11 Adaptive Features of Land Reptiles

The amphibians have never achieved emancipation from the water even though the major part of the adult life is spent on land. They still require the aquatic environment for external fertilization, for development, and for respiration. The reptiles, however, achieved stupendous success on land and attained heights of magnificence only surpassed by the mammals. Their success as terrestrial animal is attributable to a number of factors which are briefly summarized here.

1. Internal fertilization obviates the need for external water.

2. Cleidoic development renders the embryo independent of aquatic surroundings.

3. With no aquatic larval stage there is never need for gill breathing.

4. The skin is impermeable to water.

5. The lungs form an adequate respiratory surface and are well protected from drying. Breathing movements ensure that exchange of gases in rapid enough.

6. Uricotelic excretion minimize water loss.

7. There is effective resorption of water in the kidneys and rectum.

8. Limbs suitable for running and supporting the body in the less dense medium have been evolved.

9. Loss of the lateral line system and improvement of more necessary sense organs has been achieved.

10. Increased development of the cerebral cortex makes more complex behaviour possible.

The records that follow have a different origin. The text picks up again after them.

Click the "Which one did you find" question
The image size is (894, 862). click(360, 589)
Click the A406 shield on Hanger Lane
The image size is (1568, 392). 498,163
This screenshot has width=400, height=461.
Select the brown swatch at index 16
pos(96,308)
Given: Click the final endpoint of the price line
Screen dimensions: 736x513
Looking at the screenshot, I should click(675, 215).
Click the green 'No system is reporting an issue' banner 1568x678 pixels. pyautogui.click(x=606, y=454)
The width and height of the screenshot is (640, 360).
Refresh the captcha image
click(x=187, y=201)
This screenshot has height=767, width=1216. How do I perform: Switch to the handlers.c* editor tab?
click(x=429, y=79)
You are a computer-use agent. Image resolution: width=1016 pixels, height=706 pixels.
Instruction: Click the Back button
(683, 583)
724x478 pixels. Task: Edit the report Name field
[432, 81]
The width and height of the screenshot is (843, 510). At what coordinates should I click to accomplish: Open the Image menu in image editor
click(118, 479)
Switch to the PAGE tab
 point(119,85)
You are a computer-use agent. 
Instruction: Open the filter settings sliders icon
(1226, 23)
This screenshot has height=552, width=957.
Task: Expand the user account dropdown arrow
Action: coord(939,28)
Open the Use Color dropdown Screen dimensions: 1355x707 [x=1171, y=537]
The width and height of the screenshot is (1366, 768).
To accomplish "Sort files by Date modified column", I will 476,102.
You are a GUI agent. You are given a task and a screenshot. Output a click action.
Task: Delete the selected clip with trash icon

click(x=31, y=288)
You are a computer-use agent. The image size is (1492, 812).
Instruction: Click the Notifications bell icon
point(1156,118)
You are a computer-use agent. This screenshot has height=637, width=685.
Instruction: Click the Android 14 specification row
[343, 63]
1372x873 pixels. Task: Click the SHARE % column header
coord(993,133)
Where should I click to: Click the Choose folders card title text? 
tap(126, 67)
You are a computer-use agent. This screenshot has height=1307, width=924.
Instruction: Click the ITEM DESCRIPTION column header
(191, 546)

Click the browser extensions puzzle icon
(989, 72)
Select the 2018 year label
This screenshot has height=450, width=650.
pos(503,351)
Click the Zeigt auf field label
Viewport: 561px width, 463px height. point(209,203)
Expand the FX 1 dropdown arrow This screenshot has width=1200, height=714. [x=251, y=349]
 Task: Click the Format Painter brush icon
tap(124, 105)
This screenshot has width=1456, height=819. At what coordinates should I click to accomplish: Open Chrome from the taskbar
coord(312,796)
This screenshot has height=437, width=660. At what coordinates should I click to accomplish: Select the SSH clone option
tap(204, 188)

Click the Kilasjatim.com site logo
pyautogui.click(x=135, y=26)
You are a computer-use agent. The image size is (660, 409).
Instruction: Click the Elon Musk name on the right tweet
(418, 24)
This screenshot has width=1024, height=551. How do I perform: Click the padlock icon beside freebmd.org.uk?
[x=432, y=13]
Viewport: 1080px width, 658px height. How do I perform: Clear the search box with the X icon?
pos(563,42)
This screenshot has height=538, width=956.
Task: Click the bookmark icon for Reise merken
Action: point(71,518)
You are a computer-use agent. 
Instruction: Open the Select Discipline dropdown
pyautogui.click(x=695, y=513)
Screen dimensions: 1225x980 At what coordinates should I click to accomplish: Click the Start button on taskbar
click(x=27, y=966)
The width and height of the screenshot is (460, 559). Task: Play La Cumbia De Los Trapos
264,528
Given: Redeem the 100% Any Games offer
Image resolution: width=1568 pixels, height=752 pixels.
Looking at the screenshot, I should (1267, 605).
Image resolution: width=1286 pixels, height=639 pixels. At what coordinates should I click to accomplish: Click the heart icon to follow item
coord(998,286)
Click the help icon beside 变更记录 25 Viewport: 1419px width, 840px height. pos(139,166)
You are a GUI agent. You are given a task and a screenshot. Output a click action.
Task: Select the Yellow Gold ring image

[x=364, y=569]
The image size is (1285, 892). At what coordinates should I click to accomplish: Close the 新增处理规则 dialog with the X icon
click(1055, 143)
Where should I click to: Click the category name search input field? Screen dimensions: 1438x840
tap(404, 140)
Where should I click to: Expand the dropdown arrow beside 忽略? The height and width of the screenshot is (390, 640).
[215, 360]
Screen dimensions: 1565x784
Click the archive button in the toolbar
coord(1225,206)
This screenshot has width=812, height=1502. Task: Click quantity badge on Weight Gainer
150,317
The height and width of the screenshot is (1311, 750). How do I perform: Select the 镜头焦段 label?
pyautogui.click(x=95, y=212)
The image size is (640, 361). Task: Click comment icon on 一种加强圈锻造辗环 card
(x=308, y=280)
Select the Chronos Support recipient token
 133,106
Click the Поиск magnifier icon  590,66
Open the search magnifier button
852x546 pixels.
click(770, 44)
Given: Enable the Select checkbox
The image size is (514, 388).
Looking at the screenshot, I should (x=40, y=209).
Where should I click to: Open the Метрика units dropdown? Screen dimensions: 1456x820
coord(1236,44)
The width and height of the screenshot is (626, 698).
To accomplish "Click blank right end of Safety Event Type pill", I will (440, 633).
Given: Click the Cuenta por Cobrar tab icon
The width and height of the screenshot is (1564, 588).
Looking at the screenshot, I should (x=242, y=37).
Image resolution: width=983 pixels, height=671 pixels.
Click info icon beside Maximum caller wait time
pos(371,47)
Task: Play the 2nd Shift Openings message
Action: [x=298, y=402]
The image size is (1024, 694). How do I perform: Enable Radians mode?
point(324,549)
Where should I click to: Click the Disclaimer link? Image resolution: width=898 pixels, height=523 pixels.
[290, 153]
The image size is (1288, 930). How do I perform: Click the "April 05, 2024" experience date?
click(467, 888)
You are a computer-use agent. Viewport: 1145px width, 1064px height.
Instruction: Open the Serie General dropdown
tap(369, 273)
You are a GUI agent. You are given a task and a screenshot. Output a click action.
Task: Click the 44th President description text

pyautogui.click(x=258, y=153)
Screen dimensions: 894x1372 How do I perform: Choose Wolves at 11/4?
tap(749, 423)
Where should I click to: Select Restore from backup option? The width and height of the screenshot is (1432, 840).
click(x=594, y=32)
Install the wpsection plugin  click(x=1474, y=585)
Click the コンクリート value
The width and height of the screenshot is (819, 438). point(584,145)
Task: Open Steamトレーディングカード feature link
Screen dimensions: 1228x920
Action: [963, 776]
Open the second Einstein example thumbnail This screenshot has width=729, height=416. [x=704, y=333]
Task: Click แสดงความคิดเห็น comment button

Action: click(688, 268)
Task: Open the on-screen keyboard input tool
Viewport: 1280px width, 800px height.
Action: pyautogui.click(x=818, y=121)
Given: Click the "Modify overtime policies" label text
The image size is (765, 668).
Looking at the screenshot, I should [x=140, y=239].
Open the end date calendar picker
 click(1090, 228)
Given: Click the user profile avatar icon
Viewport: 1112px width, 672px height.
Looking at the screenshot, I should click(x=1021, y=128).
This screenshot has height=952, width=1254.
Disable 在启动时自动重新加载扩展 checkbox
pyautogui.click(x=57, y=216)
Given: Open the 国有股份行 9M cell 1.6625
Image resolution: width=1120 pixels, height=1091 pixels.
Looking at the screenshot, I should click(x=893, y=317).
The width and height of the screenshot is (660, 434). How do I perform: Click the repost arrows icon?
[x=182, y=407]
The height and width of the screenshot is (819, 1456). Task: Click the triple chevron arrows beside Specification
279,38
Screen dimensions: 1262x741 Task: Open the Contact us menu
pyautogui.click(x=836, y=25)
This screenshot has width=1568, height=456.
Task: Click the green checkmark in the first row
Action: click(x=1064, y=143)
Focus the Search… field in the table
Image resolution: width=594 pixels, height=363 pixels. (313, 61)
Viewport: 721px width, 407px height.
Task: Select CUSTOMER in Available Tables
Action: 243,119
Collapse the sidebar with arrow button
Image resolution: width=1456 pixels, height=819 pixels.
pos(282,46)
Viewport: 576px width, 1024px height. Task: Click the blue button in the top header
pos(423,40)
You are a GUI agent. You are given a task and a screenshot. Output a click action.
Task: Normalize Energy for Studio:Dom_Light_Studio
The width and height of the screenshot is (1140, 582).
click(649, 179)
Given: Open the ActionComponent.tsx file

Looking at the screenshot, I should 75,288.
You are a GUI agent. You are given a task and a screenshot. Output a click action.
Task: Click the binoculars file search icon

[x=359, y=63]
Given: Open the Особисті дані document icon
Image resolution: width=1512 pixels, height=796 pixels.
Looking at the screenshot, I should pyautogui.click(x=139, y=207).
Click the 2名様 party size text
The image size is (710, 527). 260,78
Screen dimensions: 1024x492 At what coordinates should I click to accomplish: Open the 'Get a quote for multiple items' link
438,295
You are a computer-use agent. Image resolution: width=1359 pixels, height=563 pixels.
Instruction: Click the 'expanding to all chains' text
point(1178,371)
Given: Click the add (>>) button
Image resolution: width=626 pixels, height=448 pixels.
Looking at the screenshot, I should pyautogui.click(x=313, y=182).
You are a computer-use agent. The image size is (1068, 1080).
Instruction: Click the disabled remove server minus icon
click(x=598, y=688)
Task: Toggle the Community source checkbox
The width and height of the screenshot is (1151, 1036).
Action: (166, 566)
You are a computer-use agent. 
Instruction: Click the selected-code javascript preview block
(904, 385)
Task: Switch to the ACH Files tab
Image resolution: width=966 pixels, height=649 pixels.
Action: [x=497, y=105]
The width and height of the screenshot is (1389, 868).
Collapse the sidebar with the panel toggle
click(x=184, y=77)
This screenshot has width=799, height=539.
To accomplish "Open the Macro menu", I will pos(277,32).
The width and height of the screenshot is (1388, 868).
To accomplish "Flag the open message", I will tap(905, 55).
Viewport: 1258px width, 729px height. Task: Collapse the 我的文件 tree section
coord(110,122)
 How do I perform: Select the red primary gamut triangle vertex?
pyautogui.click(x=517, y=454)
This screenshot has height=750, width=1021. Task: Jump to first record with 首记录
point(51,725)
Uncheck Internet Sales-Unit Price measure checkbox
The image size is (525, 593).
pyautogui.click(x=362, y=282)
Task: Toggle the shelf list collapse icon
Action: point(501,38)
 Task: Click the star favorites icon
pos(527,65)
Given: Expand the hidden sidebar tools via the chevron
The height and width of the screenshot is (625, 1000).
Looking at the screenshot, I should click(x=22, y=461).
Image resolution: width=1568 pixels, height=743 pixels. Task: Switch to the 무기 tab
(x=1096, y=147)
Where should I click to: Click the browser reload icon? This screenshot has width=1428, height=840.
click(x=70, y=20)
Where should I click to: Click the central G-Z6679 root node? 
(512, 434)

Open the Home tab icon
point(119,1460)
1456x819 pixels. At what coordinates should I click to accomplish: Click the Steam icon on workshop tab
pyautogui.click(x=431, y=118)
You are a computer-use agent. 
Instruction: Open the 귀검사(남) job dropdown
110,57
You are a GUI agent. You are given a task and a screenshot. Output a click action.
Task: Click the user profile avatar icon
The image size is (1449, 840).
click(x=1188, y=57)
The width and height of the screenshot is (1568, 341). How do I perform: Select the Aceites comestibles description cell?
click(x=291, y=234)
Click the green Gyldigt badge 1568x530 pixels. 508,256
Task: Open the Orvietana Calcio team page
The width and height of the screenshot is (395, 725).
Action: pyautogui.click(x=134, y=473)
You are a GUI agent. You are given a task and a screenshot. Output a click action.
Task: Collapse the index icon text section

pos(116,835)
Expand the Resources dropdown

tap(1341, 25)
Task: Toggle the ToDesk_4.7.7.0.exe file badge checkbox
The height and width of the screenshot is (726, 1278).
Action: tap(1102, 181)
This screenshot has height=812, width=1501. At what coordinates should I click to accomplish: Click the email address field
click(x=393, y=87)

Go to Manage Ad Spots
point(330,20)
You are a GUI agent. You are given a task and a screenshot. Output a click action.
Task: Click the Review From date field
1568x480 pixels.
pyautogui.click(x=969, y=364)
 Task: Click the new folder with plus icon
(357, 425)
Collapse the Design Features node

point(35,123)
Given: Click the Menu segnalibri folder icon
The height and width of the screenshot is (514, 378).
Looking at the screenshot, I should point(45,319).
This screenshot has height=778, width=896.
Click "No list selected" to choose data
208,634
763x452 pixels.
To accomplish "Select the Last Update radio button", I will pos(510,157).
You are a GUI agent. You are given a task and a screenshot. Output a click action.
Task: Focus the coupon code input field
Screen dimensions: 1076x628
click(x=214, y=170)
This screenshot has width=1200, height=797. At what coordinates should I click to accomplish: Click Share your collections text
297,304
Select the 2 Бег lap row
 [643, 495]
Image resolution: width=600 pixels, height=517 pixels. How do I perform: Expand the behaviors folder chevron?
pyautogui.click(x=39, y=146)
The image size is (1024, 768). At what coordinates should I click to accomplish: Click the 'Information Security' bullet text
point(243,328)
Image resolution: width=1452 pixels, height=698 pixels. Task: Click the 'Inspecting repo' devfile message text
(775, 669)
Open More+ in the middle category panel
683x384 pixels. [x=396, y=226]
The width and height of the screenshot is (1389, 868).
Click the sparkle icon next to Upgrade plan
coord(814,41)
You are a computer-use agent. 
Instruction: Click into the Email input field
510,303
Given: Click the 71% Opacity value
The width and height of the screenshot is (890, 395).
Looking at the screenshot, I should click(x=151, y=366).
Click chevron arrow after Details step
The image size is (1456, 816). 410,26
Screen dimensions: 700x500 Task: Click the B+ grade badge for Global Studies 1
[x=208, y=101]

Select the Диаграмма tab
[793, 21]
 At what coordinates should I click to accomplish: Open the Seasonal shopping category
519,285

11. Large –scale colonization of the land by plants provided constant food for herbivores, and they, in their turn, provided food for carnivores.       

Adaptive Radiation

Entering upon the terrestrial scene, the reptiles had little competition from other animals. In such conditions, a dominant group soon extends into a variety of specializations. By such extension, the descendants of one original type are able to exploit all the possibilities of the environment. The process is known as adaptive radiation, and while example of it may be found in any of the larger group of animals, it is most obvious in insects, reptiles, birds and mammals.

In their Mesozoic heyday, the reptiles branched out into a great variety of forms. They ranged from giants to dwarfs; some of the dinosaurs were the largest terrestrial animals that have existed; Brachiosaurus weighed about 50 tonne, and Dipplodocus was about 26m long. At the other end of the scale were animals the size of small lizards. There were large carnivores and larger herbivores, swift runners and slow crawlers, burrowers and climbers. The Ichthyopterygia, of fish-like form, became secondarily aquatic and inhabited the seas; the turtles and freshwater tortoises have become aquatic, without such striking adaptation. Flying reptiles, the Pterodactyla, flourished during the Jurassic and Cretaceous periods. The wings were membranous and stretched from very elongated fourth finger to the hind limb. This brief survey by no means exhausts the variety of lines along which the reptiles evolved, but it serves to illustrate the meaning of adaptive radiation.